The 1-back and 3-back tasks were implemented with the digits 1–9. White-colored digits with a size of 12.70 mm were individually displayed in the middle of the black background, in sequence. The participants were instructed to press the Enter key as quickly as possible only when the current digit matched the one from one step or three steps earlier for the 1-back or 3-back, respectively. A total of 13 digits were presented in a sequence with 3 matches included.
At the beginning of the experiment, participants were instructed to avoid head and body movements and deep breathing as much as possible during the NIRS measurement. The state of the participants was video-monitored and no salient head and body movement or deep breathing was detected.
The experiment consisted of two successive sessions: a NIRS measurement session and a valence rating session. First, the NIRS equipment was attached to the participants' heads. Each trial in the NIRS measurement session included five periods (Figure 1). In the first resting period, a white fixed cross was displayed in the middle of the screen for 9.8 s. The participant was instructed to gaze at it calmly. In the picture presentation period, two IAPS pictures with the same emotional valence (neutral or negative) were sequentially presented for 5.2 s per picture without an interval. Soon after the picture presentation, white letters that read 1-back task or 3-back task were presented on the black background for 1.3 s (instruction period). In the n-back period, a sequence of digits was presented for 26.0 s. Each digit was presented on the screen for 300 ms, which was followed by a 1,700-ms interstimulus interval. After the n-back period, a fixed cross was presented for 5.2 s (the last resting period). There were six practice trials with only neutral pictures and 32 experimental trials with both neutral and negative pictures in the NIRS measurement session. At the end, the NIRS equipment was removed, and the participant rated the emotional valence of all of the pictures used in the experiment with a digital scale with nine grades from 1 (unpleasant) to 9 (pleasant).

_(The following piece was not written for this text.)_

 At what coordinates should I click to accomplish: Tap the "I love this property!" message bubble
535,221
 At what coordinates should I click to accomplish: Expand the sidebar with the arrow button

Figure 1. Procedure of one experimental trial. There were five periods in one trial: a first resting period, a picture presentation period, an instruction period, an n-back period, and then a resting period. During the picture presentation period, two International Affective Picture System (IAPS) pictures of the same emotional valence were presented. During the instructional period, a letter of the 1-back task or the 3-back task was displayed on the screen. During the n-back task period, the 1-back task or 3-back task was performed by the participant.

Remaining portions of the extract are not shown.